DK: It’s the first medium I’ve done other than digital. I’d love to do it more.
JG: Where did you learn how?
DK: I just looked up stuff online. I’m a self-taught kind of person. I just can’t do classes anymore.
JG: People have been printmaking in the North for sixty years now, and they’ve always relied on people from the South coming up and teaching techniques. You should be really proud that you taught yourself! Are there any other prints that you’re working on, or that you’d like to work on in the future?
DK: I’ve only done small-scale. I would love to do a very big scale big block printing, if I had the time.
JG: Can you describe your drawing process?
DK: It just comes to me. I just start doodling, or thinking at night—it’s not like a ritual, (laughs), like a whole process. I just start doing it, and see what happens.
Dayle Kubluitok Sketch for Mural (2019) COURTESY THE ARTIST
JG: Do you have a favourite moment from your artistic career? Your biggest achievement?

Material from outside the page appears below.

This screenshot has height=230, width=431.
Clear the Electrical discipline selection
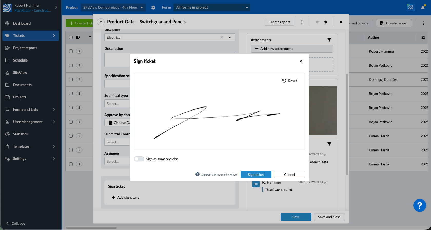coord(222,37)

DK: It would be getting picked for the NorthwestTel Nunavut Directory cover competition. That was surprising, because I know there was a lot of amazing artists here. It’s nice for my family, too, because they’re like, ‘she’s my daughter!’ It’s just a nice feeling.
JG: Are there any dream project that you have?
DK: I would love to do a graphic novel and some short animations of Inuit legends.
JG: What are the barriers that you think you face?
DK: Time. It’s time and money. Trying to make an art career I can live off of is difficult. I would love to, it’s just, it doesn’t bring rent money.
JG: Do you have a favourite thing to draw?
DK: Women. I just love the whole face tattoo, Inuit traditional tattoos. I love to draw those.
JG: Can you talk a little about your own traditional tattoos?
DK: They’re not traditionally done, but they’re done with a gun. The chin was done by Zorg [Qaunaq], stick-and-poke, about three years ago? And the fingers were done a year ago.
JG: What does it mean to you that Inuit women are reclaiming such an ancient tradition?
DK: Everyone is getting ideas, and it’s really good to be Inuk nowadays. I’m really happy being proud of that.
JG: Is there anything that you would want people to know about when they’re looking at your work?
DK: What I do is not really traditional of Inuit art. It’s a representation of all kinds of genres and I’m working to get Inuk faces on them.